Shaws 1893 verfasstes Schauspiel Frau Warrens Gewerbe (Mrs. Warren’s Profession), das in England auf Grund von Zensurmaßnahmen erst 1925 aufgeführt werden konnte, feierte seine Premiere am Raimundtheater in Wien am 19. Oktober 1906; und das Burgtheater präsentierte dem Wiener Theaterpublikum Shaws Pygmalion bereits einige Monate vor der Londoner Premiere. Während des Ersten Weltkrieges inszenierte das Theater an der Josefstadt drei Einakter des irischen Dramatikers (1916), das Deutsche Volkstheater zeigte 1916 eine Produktion von Der Teufelsschüler.

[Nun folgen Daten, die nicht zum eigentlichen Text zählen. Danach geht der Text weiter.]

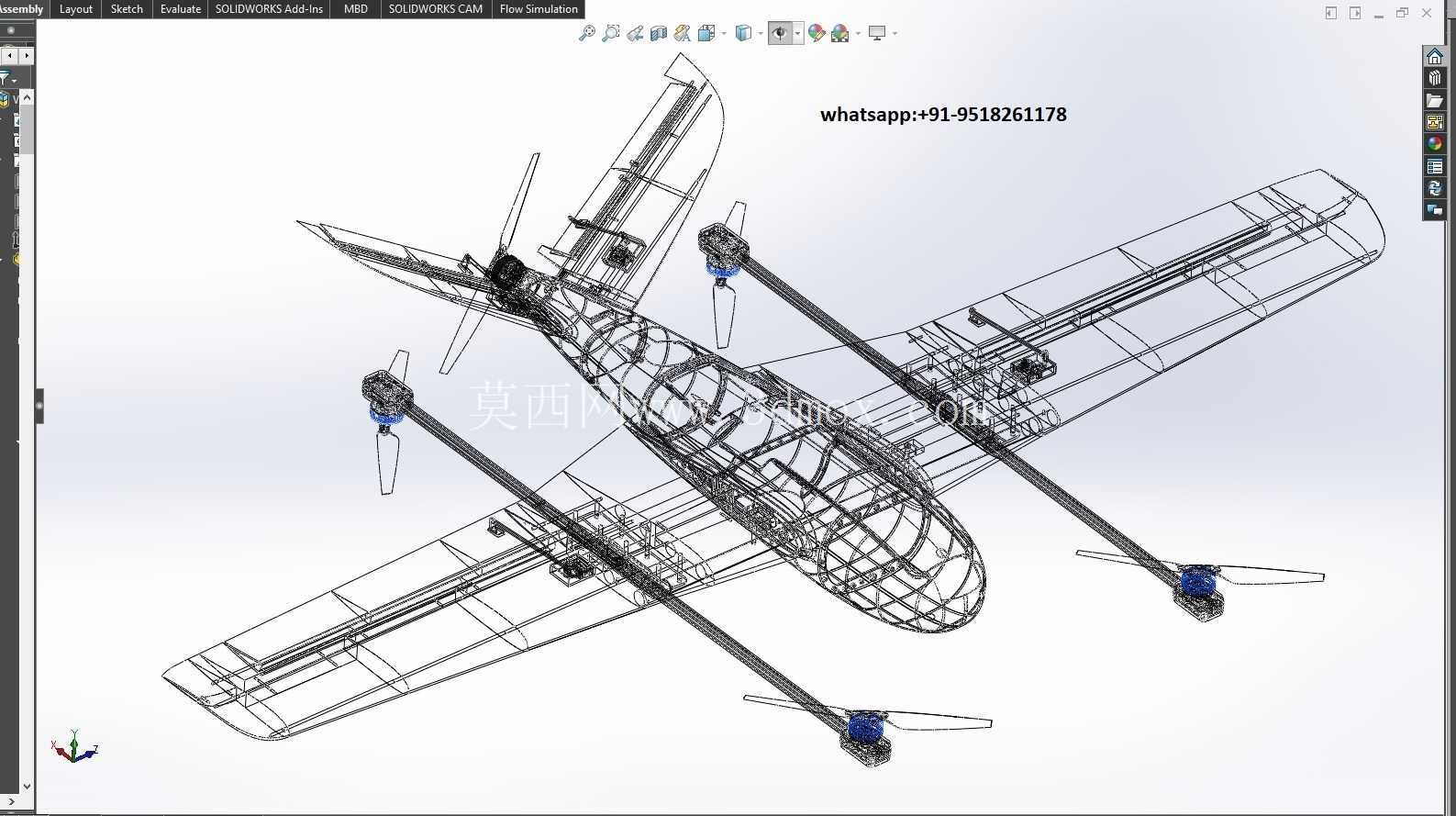Open the SOLIDWORKS Add-Ins tab
The height and width of the screenshot is (816, 1456).
point(269,9)
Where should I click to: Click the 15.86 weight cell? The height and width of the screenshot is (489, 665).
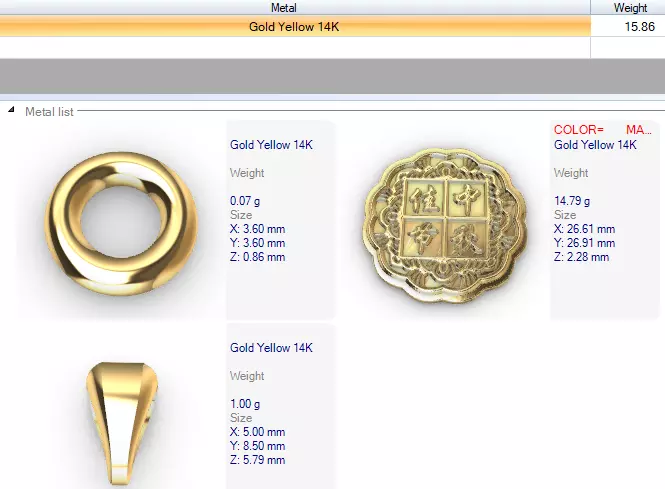(628, 26)
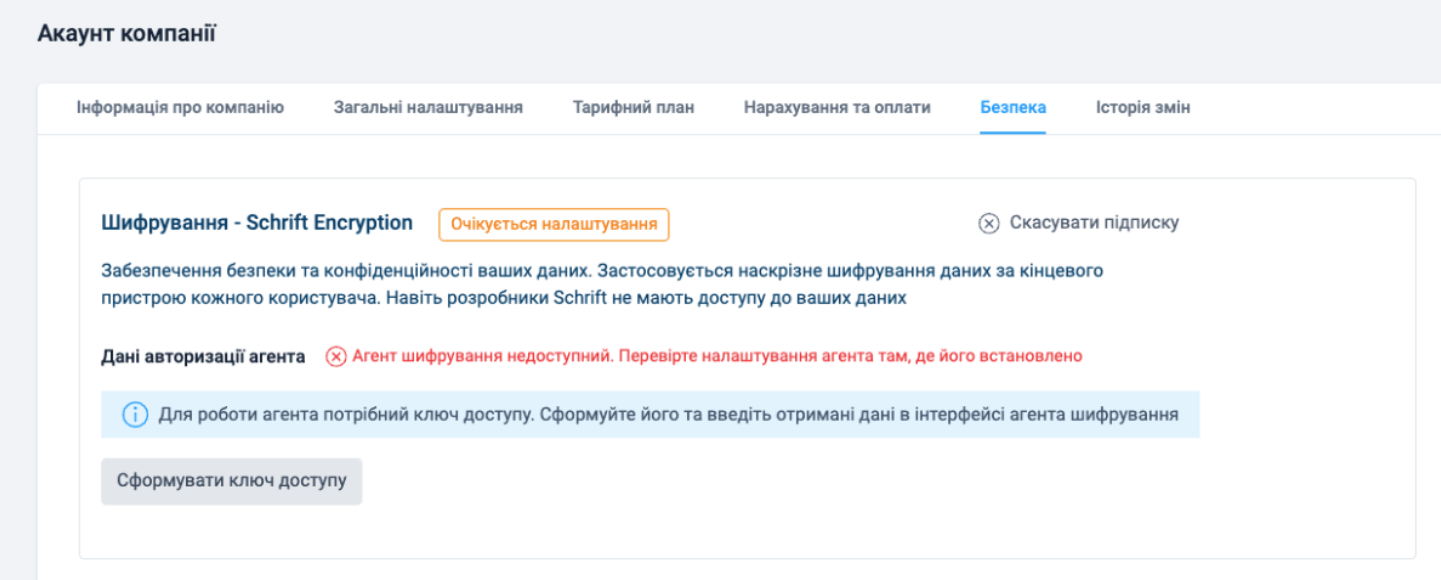Click the Акаунт компанії page title
Image resolution: width=1441 pixels, height=580 pixels.
127,33
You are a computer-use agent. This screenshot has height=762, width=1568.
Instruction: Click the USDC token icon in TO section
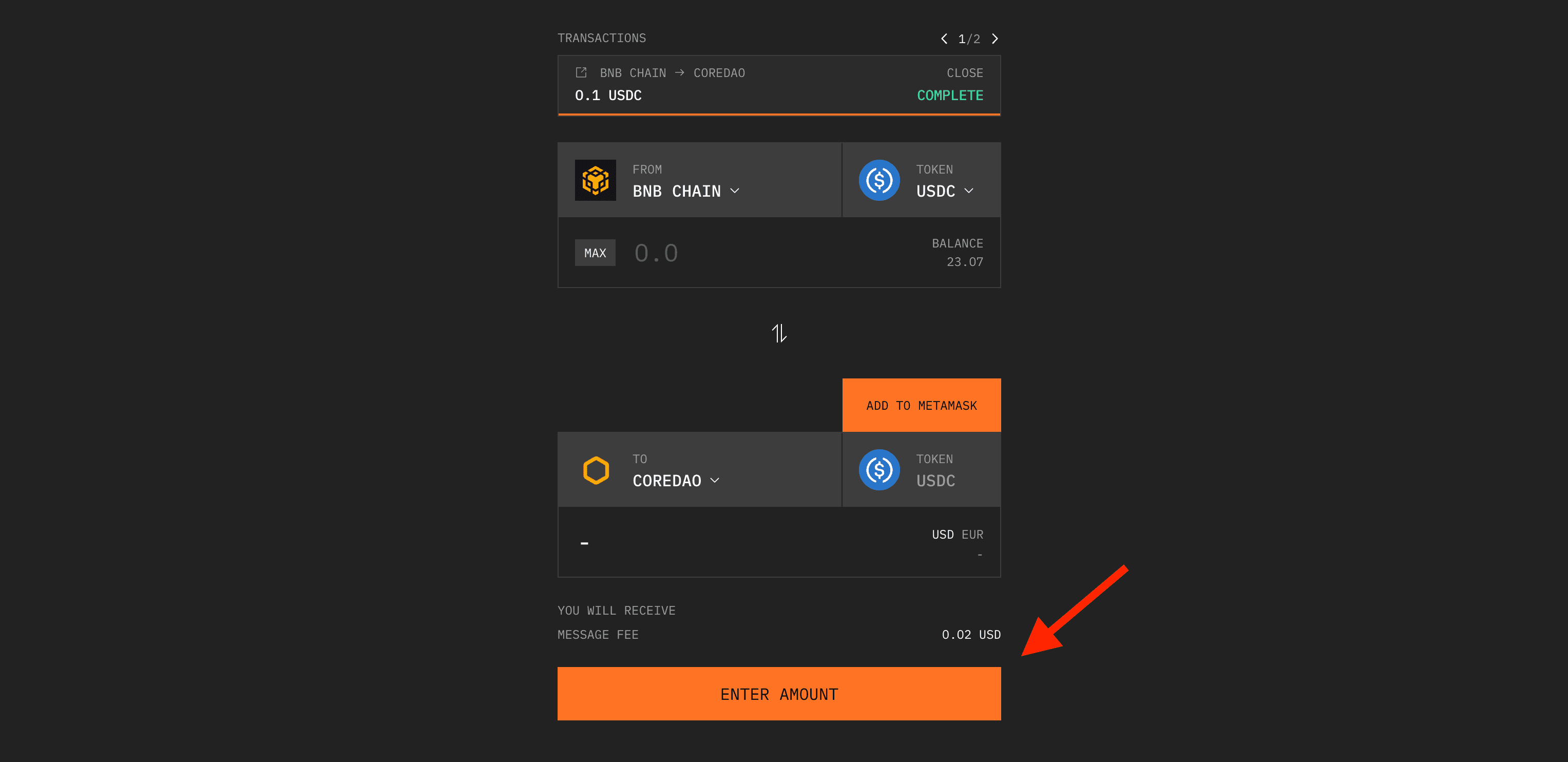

Zur Zeit des österreichischen Ständestaats und des nationalsozialistischen Regimes zählte Shaw zu den wenigen fremdsprachigen Autoren, die – der restriktiven Spielplangestaltung zum Trotz – zur Aufführung gelangten. Obwohl Shaws zentrale Vermittlungsinstanz, sein literarischer Agent und Übersetzer Siegfried Trebitsch, im Zuge des "Anschlusses" Österreichs emigrierte, blieb Shaws Status unangefochten. Die Betonung seiner irischen Nationalität, kombiniert mit einer anti-britischen und pro-deutschen Haltung, die der Dramatiker in zahlreichen politischen Kommentaren kundtat, passten genau in das ideologische Konzept der Nationalsozialisten und trugen entschieden zu seiner Popularität bei.
Während des Zweiten Weltkriegs inszenierte das Burgtheater Candida (1944), das Theater in der Josefstadt produzierte Pygmalion (1942), und das Deutsche Volkstheater setzte Frau Warrens Gewerbe und Die heilige Johanna (beide 1943) auf seinen Spielplan. Zu Adolf Hitlers 50. Geburtstag am 20. April 1939 fand im Akademietheater eine ‘Festvorstellung’ von Man kann nie wissen (You Never Can Tell) statt, die Shaws privilegierte Position im nationalsozialistischen Kulturprogramm besonders unterstreicht.
Ausgehend vom politischen, sozialen und theaterhistorischen Kontext werden im Rahmen des Dissertationsprojekts die Ursachen der Omnipräsenz der dramatischen Werke Shaws an Wiener Theatern untersucht. Anhand konkreter Beispiele aus der Aufführungspraxis soll gezeigt werden, welche Faktoren die Rezeption des irischen Dramatikers entscheidend beeinflussten.